| Problem to work on |
Which lines below mention "settings"? Pick each one out.

| Data provided |
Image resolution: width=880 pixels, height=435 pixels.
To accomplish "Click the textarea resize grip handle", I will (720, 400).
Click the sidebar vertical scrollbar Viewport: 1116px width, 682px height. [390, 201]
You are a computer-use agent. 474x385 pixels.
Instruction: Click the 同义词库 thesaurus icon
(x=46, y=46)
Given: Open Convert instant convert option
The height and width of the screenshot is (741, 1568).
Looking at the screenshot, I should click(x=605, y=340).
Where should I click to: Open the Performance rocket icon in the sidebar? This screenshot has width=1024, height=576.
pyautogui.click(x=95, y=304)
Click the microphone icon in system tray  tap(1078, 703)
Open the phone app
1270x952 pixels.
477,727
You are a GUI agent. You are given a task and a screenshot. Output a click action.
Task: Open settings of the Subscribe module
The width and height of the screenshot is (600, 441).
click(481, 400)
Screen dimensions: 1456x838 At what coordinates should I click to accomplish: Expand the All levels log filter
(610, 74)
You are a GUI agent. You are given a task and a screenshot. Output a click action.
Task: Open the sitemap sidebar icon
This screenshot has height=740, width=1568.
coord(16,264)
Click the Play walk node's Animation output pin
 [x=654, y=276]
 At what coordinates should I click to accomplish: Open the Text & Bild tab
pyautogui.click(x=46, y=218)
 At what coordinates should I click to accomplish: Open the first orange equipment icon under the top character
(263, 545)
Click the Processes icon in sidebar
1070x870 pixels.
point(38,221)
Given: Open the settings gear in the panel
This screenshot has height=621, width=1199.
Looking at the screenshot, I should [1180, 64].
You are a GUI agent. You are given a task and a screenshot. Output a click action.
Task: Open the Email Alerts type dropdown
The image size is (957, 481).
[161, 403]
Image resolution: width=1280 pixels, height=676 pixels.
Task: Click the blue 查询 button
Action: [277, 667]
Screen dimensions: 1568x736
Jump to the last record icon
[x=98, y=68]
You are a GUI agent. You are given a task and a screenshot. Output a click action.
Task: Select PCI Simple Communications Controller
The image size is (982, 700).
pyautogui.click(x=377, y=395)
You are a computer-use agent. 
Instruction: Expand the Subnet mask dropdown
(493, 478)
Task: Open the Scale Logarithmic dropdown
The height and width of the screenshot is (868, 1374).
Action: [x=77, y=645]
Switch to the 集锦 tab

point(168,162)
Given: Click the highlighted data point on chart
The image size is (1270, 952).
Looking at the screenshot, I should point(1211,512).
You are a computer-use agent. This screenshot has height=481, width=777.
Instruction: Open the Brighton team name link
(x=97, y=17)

| Answer below |
Task: Open settings of the Subscribe module
Given: Open the settings gear in the panel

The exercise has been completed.